Photo courtesy Milward Funeral Directors
Coal industry executive Stonie Barker. Photo courtesy Milward Funeral Directors Photo courtesy Milward Funeral Directors

Stonie Barker Jr., a high-ranking coal executive in Lexington during the 1970s and '80s, died Tuesday at his home in Naples, Fla. He was 85.

Born in Chapmanville, W.Va., Mr. Barker worked his way up through the mining industry and eventually led Island Creek Coal Co., one of the largest coal companies in the United States at the time.

One of 11 children of a miner and farmer, Mr. Barker spent his college summers digging coal at an Island Creek mine to help pay his school expenses. In 1951, after receiving a mining engineering degree from Virginia Tech, he entered Island Creek's management training program.

After holding a series of engineering and management positions, he was named president and later chief executive of Island Creek during the early 1970s.

Several years after Mr.
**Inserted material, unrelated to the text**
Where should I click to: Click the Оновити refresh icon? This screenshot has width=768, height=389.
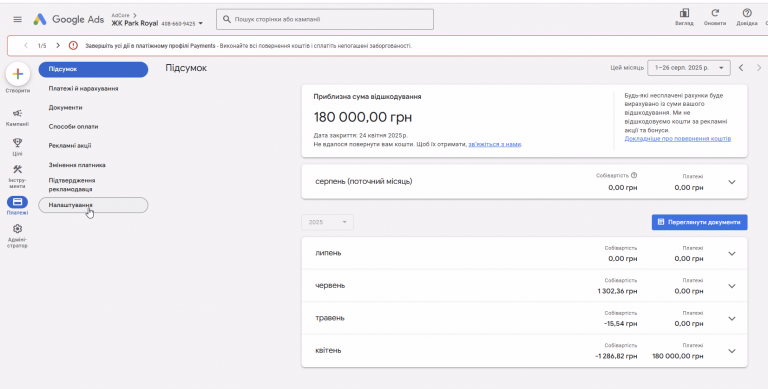point(715,13)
Barker took over, industry and union officials credited him with helping to end a violent 109-day strike by the United Mine Workers.

"During his tenure, labor relations were much more intense," said Bill Caylor, a past president of the Kentucky Coal Association. "United Mine Workers routinely went on strike, but he helped guide the industry through some of those difficult times."

Mike Musulin, another past president of the coal association who worked for Mr. Barker at Island Creek Coal, said the executive knew how to relate to workers.

"His background, his knowledge of the industry and having worked underground and come up through the ranks contributed to his ability to help solve whatever conflicts there were," Musulin said.

Mr. Barker described his bargaining strategy to the Herald-Leader in the 1980s. "I've never tried to play games or make people believe that I'm something I'm not," he said. "When you come across to people like that, they listen to you.

"I can always look back on that with a degree of satisfaction."

Musulin said that Mr. Barker's everyman style was evident in how he ran Island Creek.

"When I first started at Island Creek, I had a cubicle in the hallway, and more often than not, if he needed something, he wouldn't have his secretary buzz and have you come down and see him," Musulin said. "He would walk down the hall and come to you. He was a very down-to-earth person."

During his more than 30-year career with Island Creek, Mr. Barker also was chairman of the National Coal Association and Bituminous Coal Operators' Association.

He retired in 1984 from Island Creek, which was on Harrodsburg Road on the property that is now Sullivan University. Mr. Barker remained active in the industry after his retirement from the company, which was sold off in pieces about a decade later by owner Occidental Petroleum. He served on a number of industry boards and was involved in several small companies.

Mr. Barker is survived by his wife, Dorothy, and children Elizabeth Barker of Cleveland and Beverly Baldwin of Lexington. He was preceded in death by his first wife, Eunice Wilson Barker, who died in 1998, and son David Barker, who died in 1966.

Visitation will be 5 to 8 p.m. Friday at Milward Funeral Directors, 1509 Trent Boulevard. Services and burial will be Saturday in Chapmanville, W.Va.